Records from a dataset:
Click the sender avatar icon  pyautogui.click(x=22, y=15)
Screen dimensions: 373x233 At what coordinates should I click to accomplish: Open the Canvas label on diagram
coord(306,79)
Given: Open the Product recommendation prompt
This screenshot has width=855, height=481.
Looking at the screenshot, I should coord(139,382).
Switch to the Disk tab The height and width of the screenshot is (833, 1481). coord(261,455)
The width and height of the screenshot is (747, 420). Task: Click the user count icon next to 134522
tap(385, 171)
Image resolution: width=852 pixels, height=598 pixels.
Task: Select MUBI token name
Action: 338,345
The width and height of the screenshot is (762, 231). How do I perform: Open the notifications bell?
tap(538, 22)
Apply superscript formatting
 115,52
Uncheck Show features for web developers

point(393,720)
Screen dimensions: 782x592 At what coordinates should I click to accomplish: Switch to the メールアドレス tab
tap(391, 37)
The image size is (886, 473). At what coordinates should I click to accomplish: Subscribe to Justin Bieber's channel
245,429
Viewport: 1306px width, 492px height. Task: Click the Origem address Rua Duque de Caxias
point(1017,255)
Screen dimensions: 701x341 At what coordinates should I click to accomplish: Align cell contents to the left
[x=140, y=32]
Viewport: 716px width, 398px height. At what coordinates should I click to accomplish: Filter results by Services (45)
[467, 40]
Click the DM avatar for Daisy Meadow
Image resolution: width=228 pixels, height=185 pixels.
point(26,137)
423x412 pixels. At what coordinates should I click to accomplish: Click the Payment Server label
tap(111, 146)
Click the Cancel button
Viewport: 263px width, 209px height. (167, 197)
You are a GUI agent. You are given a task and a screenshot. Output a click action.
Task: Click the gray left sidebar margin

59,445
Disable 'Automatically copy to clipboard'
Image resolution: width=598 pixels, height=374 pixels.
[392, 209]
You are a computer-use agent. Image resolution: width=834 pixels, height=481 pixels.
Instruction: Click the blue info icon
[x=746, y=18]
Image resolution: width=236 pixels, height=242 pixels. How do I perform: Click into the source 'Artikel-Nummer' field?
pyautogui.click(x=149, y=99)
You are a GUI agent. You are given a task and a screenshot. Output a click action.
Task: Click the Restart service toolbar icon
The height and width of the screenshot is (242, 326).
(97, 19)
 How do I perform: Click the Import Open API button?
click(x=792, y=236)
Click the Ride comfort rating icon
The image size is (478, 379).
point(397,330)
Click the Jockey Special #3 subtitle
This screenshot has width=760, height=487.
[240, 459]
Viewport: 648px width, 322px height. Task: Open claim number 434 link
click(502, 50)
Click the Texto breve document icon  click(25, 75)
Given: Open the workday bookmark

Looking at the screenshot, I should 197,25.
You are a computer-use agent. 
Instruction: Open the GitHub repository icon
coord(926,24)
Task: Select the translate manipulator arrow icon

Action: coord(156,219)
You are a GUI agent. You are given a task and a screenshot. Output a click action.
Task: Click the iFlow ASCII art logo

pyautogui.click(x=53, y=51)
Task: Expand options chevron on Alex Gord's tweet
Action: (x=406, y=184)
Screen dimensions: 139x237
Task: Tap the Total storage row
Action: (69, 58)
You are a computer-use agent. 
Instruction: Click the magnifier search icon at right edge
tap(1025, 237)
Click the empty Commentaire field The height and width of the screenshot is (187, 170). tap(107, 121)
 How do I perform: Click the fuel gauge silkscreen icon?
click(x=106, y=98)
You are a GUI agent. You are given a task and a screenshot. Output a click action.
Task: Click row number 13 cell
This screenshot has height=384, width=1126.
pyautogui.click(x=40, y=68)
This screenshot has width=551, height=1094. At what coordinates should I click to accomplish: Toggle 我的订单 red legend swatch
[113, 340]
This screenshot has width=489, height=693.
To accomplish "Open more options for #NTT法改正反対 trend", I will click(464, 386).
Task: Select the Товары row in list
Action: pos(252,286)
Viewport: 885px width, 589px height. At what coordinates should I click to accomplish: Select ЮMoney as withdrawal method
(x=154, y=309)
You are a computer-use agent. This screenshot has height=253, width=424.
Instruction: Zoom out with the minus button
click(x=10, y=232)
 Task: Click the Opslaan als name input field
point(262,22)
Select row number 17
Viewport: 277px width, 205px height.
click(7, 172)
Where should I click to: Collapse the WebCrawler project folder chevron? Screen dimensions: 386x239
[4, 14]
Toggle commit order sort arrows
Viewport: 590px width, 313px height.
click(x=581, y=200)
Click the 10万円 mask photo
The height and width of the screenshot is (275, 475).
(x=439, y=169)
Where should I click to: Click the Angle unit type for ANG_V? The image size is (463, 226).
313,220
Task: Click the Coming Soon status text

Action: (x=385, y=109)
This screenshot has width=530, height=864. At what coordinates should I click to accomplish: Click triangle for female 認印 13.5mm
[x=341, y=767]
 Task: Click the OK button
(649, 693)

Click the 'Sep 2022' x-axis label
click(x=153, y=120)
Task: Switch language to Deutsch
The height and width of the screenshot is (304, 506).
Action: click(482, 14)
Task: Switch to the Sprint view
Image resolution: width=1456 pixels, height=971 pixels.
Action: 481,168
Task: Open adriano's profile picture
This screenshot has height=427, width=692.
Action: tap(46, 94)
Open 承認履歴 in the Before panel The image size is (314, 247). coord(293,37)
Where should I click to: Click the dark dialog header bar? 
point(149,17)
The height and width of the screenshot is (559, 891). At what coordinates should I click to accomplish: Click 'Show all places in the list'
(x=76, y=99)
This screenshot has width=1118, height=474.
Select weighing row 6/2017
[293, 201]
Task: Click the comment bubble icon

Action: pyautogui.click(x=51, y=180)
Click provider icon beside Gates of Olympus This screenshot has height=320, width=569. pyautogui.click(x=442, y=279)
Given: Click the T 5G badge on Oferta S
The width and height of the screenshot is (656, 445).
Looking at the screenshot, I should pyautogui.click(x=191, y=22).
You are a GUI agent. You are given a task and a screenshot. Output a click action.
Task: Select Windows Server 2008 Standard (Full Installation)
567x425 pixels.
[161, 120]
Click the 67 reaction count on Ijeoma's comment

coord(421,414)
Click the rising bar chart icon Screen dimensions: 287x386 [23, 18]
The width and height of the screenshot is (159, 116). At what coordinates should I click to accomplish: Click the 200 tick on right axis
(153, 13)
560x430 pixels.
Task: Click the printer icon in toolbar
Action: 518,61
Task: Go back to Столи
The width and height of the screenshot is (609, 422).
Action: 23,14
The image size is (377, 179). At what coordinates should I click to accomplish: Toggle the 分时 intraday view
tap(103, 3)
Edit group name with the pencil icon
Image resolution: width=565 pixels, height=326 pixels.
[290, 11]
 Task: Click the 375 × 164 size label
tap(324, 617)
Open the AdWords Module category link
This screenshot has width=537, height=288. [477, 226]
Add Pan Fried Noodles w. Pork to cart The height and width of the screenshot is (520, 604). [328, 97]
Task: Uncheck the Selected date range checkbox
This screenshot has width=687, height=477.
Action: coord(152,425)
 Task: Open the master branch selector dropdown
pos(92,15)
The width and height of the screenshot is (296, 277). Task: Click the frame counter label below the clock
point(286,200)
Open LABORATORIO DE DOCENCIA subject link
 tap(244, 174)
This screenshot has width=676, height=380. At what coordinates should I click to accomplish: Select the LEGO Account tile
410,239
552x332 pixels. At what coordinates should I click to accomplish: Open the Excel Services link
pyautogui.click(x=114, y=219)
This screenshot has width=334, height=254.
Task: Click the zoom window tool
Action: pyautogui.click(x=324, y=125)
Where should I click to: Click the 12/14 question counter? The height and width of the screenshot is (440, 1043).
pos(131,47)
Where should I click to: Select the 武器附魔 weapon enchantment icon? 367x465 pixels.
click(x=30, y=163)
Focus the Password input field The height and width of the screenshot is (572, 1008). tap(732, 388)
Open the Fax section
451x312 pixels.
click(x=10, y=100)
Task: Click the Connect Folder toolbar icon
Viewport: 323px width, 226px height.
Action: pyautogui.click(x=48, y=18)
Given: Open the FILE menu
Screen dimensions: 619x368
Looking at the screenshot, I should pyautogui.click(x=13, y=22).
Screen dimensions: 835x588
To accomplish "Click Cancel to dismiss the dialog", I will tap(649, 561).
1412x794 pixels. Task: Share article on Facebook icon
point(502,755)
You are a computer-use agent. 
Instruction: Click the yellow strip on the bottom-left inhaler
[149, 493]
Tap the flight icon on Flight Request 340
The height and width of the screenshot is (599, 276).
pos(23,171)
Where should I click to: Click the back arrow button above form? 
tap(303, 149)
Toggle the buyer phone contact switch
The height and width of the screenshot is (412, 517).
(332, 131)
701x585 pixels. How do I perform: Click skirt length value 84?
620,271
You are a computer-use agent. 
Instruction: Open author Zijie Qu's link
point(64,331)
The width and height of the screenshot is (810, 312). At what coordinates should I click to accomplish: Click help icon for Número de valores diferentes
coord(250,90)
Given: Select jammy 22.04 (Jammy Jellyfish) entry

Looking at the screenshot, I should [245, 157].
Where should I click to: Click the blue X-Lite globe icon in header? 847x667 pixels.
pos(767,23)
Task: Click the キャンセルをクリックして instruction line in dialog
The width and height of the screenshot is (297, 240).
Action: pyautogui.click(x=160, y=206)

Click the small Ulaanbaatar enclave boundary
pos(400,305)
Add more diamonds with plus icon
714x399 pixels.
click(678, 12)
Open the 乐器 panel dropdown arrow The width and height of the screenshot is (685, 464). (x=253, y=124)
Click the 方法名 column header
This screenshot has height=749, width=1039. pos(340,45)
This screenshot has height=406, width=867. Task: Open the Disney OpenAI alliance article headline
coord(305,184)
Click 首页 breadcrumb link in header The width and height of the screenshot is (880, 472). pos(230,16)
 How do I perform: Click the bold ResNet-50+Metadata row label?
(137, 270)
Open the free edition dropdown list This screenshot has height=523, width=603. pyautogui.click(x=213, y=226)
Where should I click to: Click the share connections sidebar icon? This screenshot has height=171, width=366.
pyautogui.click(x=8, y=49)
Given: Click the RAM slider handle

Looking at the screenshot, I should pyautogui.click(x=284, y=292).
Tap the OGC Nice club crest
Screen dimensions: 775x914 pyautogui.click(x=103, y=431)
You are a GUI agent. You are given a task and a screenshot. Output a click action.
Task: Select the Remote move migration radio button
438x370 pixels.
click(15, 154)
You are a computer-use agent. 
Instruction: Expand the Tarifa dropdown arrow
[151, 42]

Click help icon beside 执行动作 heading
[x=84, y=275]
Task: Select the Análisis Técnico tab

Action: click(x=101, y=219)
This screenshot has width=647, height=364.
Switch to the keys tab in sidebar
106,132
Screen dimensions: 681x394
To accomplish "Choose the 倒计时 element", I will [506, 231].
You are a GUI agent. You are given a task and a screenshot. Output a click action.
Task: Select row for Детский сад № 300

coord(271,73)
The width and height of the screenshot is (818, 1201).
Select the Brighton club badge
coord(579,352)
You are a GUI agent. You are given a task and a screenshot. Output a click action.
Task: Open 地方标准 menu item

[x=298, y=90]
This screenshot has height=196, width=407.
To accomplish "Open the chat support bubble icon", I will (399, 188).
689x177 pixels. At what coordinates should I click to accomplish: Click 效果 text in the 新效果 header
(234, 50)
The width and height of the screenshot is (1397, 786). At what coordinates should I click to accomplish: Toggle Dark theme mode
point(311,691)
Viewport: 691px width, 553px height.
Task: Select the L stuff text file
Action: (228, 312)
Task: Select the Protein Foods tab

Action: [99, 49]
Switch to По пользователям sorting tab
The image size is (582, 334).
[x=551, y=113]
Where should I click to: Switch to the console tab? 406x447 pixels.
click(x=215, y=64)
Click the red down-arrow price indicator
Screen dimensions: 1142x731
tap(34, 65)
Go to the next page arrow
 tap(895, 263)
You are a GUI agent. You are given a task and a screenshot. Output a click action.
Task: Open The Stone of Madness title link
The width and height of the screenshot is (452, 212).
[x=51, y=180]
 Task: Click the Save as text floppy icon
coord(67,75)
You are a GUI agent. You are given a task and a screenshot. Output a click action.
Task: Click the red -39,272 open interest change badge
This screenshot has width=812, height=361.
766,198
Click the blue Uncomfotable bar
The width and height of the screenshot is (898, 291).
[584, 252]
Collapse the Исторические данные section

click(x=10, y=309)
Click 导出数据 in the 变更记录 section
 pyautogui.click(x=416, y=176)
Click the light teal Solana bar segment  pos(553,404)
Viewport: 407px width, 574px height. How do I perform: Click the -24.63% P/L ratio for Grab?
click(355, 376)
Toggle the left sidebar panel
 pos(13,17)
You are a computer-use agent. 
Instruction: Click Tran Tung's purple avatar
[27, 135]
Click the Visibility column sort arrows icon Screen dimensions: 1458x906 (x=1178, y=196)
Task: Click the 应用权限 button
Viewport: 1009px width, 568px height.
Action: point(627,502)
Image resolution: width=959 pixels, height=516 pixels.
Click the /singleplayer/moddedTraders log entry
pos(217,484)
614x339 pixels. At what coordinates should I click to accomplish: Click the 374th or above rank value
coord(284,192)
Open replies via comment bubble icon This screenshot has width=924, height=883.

== EXERCISE DIRECTIONS ==
Reproduce the lines above, beginning at the line with "Task: Click the Restart service toolbar icon" and stopping after the line with "Click the Ride comfort rating icon", exactly as they are.

== OUTPUT ==
Task: Click the Restart service toolbar icon
The height and width of the screenshot is (242, 326).
(97, 19)
 How do I perform: Click the Import Open API button?
click(x=792, y=236)
Click the Ride comfort rating icon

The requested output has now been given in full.